As the author noted, forming SAT instances by hand can be a pain. SMT or SAT Modulo Theories is sort of a high-level language that “compiles down” to SAT. Expressing problems with SMT is more natural and reduces the burden of converting your problem to SMT and SMT solutions back to your problem domain.

TheBozzCL · 1d ago
Hah, about a month ago I wrote a DLX solver for exact cover problems and LiQueens was one of my first implementations.

Next I want to try to solve the Tango and Zip games.

b0a04gl · 1d ago
you mentioned SMT is slower than SAT and left it there, but that feels incomplete. in problems like this, solve time barely matters unless you’re generating at scale. the real weight is in how fast you can write, refactor, and trust the constraints.

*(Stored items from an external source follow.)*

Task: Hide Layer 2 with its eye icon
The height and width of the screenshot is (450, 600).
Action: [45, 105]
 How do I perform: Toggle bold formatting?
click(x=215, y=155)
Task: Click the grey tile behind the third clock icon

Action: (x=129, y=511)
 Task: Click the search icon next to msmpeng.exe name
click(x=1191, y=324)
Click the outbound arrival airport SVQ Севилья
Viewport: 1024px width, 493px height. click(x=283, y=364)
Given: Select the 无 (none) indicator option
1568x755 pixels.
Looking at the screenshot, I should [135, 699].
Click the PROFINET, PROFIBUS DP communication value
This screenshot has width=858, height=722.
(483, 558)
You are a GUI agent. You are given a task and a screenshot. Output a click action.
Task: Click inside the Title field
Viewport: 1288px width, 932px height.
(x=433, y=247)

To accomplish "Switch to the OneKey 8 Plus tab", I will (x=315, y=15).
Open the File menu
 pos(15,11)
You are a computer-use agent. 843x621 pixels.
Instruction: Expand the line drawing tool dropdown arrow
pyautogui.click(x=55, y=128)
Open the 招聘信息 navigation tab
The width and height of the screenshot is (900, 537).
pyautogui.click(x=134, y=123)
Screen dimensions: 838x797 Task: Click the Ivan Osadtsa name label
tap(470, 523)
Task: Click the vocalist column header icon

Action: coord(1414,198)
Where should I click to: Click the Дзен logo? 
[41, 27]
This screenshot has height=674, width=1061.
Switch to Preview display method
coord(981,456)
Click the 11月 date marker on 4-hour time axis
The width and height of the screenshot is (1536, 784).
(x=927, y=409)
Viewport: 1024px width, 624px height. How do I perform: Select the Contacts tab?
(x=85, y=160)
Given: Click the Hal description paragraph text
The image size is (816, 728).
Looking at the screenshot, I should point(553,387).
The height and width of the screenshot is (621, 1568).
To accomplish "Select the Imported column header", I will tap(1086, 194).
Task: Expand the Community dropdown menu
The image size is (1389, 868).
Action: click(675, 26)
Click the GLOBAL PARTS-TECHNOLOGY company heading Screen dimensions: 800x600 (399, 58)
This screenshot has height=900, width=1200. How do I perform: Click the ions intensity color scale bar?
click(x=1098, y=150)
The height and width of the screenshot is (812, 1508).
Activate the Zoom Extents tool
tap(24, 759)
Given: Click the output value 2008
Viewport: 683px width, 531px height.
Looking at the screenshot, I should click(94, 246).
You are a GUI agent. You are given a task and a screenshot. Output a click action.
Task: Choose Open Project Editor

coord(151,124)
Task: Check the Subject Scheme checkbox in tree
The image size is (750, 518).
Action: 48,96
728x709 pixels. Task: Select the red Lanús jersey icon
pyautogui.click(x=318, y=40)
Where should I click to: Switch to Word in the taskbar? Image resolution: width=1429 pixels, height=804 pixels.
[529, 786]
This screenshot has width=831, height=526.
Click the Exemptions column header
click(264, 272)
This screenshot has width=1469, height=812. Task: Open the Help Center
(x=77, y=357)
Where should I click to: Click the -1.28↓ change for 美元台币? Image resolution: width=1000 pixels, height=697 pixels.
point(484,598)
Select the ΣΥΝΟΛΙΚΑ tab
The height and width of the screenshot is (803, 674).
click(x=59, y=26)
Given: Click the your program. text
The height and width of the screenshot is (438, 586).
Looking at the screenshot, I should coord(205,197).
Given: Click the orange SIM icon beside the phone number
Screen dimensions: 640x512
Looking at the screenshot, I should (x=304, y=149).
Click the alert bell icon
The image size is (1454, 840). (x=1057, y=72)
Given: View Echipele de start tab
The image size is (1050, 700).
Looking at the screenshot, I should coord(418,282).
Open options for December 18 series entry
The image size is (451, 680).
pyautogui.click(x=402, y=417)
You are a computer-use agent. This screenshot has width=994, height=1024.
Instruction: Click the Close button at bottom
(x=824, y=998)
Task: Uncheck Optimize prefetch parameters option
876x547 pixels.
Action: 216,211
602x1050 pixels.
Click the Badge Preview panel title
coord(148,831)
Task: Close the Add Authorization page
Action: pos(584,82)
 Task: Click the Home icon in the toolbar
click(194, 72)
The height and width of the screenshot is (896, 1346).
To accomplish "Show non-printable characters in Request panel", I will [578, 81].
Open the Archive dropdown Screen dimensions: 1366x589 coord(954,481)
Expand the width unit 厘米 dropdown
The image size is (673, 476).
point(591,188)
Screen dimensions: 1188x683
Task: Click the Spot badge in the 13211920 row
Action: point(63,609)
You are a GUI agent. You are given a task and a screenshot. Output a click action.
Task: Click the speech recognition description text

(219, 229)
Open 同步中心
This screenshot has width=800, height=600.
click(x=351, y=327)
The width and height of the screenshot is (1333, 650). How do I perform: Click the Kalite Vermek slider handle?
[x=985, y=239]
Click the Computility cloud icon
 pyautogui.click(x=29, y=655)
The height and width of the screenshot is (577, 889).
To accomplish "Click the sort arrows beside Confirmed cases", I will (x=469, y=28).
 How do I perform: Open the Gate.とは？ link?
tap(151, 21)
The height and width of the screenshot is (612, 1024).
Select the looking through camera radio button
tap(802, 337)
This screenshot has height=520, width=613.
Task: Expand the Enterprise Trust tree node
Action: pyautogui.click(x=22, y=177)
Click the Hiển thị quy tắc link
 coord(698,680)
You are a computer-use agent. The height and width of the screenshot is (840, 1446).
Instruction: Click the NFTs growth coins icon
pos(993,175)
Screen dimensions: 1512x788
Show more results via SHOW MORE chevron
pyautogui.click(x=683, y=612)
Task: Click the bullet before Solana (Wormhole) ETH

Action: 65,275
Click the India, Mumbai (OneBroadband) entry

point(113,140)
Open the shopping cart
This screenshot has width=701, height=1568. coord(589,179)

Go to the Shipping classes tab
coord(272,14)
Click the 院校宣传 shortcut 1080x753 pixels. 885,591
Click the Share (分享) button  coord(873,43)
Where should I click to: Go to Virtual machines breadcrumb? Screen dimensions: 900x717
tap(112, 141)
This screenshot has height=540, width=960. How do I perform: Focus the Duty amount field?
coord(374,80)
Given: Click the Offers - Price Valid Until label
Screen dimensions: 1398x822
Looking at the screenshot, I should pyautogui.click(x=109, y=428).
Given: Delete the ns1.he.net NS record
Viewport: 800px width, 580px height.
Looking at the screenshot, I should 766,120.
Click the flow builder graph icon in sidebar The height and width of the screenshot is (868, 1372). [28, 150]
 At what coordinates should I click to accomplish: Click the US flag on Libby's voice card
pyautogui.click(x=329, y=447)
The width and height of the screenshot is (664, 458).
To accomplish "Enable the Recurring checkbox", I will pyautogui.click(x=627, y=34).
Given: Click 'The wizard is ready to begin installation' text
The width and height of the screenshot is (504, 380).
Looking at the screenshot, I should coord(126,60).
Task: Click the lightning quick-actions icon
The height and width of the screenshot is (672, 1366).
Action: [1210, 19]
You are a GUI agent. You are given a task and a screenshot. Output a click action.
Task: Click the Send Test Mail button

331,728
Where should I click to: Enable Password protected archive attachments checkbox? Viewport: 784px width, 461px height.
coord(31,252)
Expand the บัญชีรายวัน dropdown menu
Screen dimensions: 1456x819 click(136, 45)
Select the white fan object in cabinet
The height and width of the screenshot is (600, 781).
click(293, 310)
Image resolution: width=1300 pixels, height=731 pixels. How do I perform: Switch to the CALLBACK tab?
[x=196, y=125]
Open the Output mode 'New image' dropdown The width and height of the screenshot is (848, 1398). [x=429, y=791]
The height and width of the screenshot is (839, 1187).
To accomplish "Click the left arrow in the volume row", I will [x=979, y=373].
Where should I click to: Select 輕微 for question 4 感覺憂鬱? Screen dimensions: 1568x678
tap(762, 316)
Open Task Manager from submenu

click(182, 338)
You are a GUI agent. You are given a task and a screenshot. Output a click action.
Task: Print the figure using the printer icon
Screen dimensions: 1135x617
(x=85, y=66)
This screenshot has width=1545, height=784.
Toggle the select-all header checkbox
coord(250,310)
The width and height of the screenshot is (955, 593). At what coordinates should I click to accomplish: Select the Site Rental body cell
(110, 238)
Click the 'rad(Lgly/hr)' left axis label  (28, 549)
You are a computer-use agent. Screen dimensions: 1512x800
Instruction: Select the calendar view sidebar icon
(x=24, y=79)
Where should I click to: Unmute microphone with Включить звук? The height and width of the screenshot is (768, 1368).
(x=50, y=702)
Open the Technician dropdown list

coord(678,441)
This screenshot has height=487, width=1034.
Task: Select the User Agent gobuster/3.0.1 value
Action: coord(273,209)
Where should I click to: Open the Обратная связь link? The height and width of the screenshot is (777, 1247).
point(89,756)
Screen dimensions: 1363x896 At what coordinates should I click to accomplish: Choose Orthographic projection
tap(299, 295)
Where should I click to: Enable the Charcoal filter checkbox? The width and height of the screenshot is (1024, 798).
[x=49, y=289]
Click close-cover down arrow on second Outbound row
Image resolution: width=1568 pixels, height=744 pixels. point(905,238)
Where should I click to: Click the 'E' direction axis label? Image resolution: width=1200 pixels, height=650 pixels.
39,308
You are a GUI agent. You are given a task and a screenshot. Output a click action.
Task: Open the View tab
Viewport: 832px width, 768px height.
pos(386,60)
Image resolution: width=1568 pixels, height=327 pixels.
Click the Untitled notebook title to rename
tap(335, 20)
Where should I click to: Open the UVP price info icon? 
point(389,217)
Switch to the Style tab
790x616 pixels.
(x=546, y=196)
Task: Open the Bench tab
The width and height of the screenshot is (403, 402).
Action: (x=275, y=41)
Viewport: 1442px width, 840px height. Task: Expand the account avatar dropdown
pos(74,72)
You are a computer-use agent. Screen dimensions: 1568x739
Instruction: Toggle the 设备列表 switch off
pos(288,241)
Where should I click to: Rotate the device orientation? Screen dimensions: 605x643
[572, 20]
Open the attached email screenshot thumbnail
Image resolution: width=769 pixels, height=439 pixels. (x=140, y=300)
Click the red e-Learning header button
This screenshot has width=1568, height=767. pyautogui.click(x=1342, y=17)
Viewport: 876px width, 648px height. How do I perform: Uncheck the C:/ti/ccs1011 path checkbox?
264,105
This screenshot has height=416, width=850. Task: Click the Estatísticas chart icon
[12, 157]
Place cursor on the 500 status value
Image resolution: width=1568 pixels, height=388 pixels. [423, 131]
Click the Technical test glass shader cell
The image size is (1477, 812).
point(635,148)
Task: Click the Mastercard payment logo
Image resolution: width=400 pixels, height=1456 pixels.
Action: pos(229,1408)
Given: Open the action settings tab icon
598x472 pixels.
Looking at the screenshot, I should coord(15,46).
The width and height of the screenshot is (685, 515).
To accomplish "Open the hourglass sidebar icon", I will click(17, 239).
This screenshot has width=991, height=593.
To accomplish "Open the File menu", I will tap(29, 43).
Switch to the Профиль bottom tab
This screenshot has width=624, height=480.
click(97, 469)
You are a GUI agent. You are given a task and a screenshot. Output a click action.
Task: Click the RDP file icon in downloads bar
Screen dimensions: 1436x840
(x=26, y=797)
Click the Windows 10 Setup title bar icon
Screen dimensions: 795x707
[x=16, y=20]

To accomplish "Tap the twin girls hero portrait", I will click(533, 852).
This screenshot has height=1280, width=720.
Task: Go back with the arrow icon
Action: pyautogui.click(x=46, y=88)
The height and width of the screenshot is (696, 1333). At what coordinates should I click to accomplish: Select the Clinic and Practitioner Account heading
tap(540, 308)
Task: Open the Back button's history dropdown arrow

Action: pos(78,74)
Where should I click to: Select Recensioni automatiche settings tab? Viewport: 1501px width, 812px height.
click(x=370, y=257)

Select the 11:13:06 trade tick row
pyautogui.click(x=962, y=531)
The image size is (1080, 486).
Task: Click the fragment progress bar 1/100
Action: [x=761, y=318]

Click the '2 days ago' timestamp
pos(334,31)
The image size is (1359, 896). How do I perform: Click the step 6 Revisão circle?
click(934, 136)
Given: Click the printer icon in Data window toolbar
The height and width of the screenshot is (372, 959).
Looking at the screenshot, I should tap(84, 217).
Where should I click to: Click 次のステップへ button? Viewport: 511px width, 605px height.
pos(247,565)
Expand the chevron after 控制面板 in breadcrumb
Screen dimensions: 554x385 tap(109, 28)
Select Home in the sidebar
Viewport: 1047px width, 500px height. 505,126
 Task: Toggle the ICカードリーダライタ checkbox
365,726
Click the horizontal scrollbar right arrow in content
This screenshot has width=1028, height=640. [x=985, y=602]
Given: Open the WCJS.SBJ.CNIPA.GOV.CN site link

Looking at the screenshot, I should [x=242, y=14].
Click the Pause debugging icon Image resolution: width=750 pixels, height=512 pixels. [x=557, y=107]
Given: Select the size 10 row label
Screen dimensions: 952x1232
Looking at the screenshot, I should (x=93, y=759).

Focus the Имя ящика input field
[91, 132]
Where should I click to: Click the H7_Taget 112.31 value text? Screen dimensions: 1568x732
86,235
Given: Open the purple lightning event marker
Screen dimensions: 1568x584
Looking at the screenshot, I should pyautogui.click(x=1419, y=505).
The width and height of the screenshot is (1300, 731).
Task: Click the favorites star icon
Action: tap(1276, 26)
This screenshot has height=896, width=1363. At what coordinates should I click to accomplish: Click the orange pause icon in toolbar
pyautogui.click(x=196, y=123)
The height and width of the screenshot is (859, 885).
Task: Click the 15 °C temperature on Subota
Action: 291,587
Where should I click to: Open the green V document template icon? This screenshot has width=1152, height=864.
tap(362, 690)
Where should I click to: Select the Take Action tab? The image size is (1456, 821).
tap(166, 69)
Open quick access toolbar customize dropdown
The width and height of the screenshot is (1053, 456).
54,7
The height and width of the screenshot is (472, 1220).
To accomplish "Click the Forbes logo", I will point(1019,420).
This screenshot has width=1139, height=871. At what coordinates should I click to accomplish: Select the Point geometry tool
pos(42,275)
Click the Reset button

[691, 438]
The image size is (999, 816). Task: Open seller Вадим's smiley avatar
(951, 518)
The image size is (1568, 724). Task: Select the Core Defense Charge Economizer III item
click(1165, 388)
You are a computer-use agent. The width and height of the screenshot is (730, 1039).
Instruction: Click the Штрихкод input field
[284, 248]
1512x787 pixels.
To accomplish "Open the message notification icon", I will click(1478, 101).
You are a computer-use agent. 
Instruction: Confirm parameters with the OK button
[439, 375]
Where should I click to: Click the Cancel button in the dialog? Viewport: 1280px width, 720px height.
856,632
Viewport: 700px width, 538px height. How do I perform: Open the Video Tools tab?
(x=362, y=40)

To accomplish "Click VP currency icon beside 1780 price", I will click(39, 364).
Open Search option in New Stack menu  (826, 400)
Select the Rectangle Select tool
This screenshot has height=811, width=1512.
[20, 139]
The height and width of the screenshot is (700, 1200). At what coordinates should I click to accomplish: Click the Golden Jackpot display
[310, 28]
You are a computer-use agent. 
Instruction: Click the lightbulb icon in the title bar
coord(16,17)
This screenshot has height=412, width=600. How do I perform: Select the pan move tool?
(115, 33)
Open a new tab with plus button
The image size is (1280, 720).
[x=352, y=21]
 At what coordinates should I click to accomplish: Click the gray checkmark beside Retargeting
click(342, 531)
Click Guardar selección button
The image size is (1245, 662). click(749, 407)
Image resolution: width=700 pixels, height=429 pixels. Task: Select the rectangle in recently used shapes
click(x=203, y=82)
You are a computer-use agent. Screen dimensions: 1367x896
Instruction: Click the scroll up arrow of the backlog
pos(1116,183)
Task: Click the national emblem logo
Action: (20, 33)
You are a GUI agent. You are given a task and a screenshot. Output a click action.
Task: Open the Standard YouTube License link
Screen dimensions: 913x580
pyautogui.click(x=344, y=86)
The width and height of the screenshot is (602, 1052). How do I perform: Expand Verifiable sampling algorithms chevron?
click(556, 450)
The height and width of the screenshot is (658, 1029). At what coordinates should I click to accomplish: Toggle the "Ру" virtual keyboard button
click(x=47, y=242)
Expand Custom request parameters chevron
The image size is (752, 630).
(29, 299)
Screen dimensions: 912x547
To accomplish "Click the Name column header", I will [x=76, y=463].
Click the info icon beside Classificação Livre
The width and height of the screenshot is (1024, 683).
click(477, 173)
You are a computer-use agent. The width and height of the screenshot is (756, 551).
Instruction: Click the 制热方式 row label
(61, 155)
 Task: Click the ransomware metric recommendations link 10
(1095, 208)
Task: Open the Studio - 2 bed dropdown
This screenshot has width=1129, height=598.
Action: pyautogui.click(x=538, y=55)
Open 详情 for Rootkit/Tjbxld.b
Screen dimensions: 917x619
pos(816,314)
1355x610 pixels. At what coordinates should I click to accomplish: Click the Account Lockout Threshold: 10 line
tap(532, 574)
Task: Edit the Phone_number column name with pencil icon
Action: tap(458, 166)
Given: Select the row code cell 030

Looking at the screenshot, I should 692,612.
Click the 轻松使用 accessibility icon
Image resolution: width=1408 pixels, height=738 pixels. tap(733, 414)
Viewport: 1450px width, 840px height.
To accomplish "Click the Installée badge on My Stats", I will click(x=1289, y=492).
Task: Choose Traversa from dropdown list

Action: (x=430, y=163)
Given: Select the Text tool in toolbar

SAT might give faster outputs, but SMT usually gets you to correct models quicker with less friction. wondering if you actually benchmarked both and stuck with SAT on numbers, or if it was more of a default comfort pick. felt like a missed moment to shift the lens from solver speed to model dev loop speed
osmarks · 1d ago
I was briefly looking into using SMT for Minecraft autocrafting, but it turns out you can do integer linear programming and the mapping is easier.
spencerflem · 1d ago
Some additional context: Outside of Microsoft, this puzzle is often known as Star Battle.

Terrific little puzzle, highly recommend it!

https://www.puzzles.wiki/wiki/Star_Battle

https://www.puzzle-star-battle.com/?size=5

anArbitraryOne · 20h ago
What about a CP solver?
refulgentis · 22h ago
> Which is the correct solution to the queens puzzle. I didn't benchmark the solution times, but I imagine it's considerably slower than a raw SAT solver. Glucose is really, really fast.

I'm new to this area, neither the original article nor the link to Glucose have enough info to tell me order of magnitude here: milliseconds? hours?

OutOfHere · 1d ago
The article fails to even say what SMT is. It also fails to describe and explain it. This article should help:

https://en.wikipedia.org/wiki/Satisfiability_modulo_theories

Jtsummers · 1d ago
In the article:

> "Satisfiability Modulo Theories"

rook37 · 1d ago
Huh, where? I didn't see it going through and opening it in reader mode and ctrl+f-ing any of those words turns up nothing for me still.
Jtsummers · 1d ago
He embeds the footnotes in the web version (it's a proper footnote in the email newsletter version). Find the "..." in this paragraph:

> Ryan solved this by writing Queens as a SAT problem, expressing properties like "there is exactly one queen in row 3" as a large number of boolean clauses. Go read his post, it's pretty cool. What leapt out to me was that he used CVC5, an SMT solver. (...) SMT solvers are "higher-level" than SAT, capable of handling more data types than just boolean variables. It's a lot easier to solve the problem at the SMT level than at the SAT level. To show this, I whipped up a short demo of solving the same problem in Z3 (via the Python API).